Py4J 0.6 has just been released.

This release includes the following new (and great) features:

  • New exception, Py4JJavaError, that enables Python client programs to access instance of Java exception thrown in the Java client code.
  • Improved Py4J setup: warnings are no longer displayed when installing Py4J.
  • Bug fixes and API additions.

In case you did not notice, Py4J moved to github so contributing is now easier than ever!

I plan to do at least another release (0.7) before Py4J leaves beta and moves to 1.0.

About Py4J
Py4J enables Python programs running in a Python interpreter to dynamically access Java objects in a Java Virtual Machine. Methods are called as if the Java objects resided in the Python interpreter and Java collections can be accessed through standard Python collection methods. Py4J also enables Java programs to call back Python objects. Py4J is distributed under the BSD license.

Py4J and Exceptions

Py4J 0.6 is almost ready to be released, thanks to Jakub L. Gustak who submitted important bug reports, feature requests, and patches. I have been trying to polish Py4J in the latest releases to make the API more consistent and predictable and the biggest “feature” of 0.6 will no doubt be how Py4J treats Exceptions.

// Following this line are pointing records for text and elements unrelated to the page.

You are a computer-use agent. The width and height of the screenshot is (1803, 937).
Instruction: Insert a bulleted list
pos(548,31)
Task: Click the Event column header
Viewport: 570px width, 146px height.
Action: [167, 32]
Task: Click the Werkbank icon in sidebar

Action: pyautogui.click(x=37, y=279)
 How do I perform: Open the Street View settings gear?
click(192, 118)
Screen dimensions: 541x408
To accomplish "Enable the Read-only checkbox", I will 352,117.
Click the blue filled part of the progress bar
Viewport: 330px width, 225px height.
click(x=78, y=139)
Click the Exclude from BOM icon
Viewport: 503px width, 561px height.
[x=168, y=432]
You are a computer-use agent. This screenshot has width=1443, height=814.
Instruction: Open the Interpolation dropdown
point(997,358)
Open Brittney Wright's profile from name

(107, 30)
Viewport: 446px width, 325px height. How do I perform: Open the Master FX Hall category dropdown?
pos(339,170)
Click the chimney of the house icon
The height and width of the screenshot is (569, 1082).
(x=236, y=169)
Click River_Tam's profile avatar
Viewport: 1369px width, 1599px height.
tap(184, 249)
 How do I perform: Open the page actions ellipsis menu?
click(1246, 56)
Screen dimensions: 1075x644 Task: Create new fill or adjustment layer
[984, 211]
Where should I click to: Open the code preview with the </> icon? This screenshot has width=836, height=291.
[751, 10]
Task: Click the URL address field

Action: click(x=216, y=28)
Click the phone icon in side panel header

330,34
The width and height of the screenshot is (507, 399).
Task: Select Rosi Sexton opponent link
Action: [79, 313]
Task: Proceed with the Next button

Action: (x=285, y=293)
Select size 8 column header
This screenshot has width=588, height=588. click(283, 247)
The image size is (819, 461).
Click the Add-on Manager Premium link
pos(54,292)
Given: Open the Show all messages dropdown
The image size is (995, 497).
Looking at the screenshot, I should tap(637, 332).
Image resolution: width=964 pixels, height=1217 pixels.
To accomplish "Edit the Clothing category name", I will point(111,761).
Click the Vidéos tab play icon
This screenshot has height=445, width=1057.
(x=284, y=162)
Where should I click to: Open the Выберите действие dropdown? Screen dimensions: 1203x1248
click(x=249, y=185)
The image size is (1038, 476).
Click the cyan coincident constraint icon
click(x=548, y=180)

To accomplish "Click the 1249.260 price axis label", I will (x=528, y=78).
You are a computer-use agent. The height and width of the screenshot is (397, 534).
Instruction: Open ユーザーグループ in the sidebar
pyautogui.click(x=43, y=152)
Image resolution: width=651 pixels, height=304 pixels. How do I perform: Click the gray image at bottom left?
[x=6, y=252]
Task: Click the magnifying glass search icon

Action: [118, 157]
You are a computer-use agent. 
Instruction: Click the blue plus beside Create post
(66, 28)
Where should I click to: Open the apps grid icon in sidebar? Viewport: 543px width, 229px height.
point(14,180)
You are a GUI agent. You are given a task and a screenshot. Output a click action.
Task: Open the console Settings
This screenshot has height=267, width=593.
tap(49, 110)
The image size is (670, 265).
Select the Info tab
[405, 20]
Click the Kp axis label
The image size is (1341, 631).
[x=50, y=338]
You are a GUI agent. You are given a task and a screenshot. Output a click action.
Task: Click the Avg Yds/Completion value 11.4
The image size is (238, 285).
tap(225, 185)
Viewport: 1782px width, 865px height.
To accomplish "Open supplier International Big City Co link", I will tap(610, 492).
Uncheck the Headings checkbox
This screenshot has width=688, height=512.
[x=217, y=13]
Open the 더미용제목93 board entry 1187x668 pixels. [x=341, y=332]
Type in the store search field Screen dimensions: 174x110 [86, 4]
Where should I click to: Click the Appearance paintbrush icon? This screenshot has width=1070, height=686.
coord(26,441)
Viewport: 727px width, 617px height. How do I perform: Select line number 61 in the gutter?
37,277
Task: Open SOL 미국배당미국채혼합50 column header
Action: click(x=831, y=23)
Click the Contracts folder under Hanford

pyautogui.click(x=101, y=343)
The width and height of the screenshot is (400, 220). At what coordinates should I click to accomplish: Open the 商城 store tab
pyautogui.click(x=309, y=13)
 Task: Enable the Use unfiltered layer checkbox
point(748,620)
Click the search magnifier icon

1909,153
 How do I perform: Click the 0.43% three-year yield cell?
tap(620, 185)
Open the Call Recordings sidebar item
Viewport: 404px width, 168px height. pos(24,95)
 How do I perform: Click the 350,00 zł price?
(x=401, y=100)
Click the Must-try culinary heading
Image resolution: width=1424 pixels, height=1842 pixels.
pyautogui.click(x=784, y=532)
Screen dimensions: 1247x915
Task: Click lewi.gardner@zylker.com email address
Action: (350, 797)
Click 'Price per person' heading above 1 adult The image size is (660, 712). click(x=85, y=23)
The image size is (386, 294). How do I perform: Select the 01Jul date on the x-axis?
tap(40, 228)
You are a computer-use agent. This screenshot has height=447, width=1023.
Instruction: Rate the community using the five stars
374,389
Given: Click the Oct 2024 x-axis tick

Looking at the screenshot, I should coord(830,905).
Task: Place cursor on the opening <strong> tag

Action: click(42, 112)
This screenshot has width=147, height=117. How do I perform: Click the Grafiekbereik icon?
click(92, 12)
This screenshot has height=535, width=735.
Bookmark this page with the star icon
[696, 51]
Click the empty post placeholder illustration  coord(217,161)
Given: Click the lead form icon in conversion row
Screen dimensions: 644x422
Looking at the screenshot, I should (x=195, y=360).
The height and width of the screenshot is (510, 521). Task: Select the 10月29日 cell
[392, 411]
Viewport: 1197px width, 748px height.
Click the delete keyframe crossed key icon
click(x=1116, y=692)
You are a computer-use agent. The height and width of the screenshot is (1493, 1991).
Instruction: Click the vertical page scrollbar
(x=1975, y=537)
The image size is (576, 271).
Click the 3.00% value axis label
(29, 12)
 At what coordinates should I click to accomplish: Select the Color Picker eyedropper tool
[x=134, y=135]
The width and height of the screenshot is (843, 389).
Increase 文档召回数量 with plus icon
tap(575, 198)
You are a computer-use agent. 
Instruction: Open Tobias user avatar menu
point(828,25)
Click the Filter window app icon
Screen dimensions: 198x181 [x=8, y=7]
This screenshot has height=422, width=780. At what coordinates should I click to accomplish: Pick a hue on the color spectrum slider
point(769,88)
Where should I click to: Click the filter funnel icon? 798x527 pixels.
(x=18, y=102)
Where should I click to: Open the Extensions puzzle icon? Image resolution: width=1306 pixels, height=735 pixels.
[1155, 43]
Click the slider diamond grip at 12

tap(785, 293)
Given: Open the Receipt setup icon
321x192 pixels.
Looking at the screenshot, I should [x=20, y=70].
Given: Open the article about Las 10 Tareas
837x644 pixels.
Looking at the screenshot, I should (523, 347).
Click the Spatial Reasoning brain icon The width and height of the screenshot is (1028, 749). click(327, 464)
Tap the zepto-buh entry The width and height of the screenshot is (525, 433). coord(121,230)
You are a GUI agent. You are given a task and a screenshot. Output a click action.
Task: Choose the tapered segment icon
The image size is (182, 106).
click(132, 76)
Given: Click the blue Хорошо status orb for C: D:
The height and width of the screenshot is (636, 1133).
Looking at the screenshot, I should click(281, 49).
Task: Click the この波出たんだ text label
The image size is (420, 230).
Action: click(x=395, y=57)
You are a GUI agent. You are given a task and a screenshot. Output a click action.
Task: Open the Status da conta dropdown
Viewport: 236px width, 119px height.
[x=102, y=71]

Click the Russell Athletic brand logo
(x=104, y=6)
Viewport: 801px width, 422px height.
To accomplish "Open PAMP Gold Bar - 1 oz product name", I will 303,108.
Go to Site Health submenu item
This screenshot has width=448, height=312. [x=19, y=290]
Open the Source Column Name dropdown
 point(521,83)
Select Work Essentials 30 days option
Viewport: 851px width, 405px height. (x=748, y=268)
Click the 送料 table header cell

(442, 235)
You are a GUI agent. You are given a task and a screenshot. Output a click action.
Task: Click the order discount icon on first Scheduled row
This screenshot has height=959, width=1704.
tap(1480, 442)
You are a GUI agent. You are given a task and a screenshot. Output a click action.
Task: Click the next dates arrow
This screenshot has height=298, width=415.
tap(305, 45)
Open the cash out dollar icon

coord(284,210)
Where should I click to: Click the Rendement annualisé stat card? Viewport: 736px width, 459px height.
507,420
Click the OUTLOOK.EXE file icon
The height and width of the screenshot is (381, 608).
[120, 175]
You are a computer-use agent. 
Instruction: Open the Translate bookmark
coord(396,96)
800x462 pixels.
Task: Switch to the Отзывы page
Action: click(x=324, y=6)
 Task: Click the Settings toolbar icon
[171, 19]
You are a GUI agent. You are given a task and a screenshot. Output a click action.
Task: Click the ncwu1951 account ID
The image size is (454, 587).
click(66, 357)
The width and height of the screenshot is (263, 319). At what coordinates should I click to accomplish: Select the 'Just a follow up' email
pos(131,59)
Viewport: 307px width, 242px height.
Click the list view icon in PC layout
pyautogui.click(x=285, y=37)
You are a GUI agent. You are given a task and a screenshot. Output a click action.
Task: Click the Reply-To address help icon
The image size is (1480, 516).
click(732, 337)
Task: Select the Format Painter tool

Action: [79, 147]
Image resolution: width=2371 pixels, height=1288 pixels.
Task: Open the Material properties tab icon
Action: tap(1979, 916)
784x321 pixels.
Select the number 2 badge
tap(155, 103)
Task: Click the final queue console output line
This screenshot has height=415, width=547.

Currently, exceptions can be raised in four places: (1) in the Py4J Python code, (2) in the Py4J Java code, (3) in the Java client code, and (4) in the network stack. An exception might be raised in the Py4J code if the client code is not correct, for example, if the client tries to call from Python a Java method that does not exist. Before 0.6, Py4J raised a Py4JError in cases 1,2,3 and a Py4JNetworkError (a subtype of Py4JError) in case 4. Moreover, if the Java exception was raised on the Java side, the Java stack trace was copied, as a string, in the Py4JError.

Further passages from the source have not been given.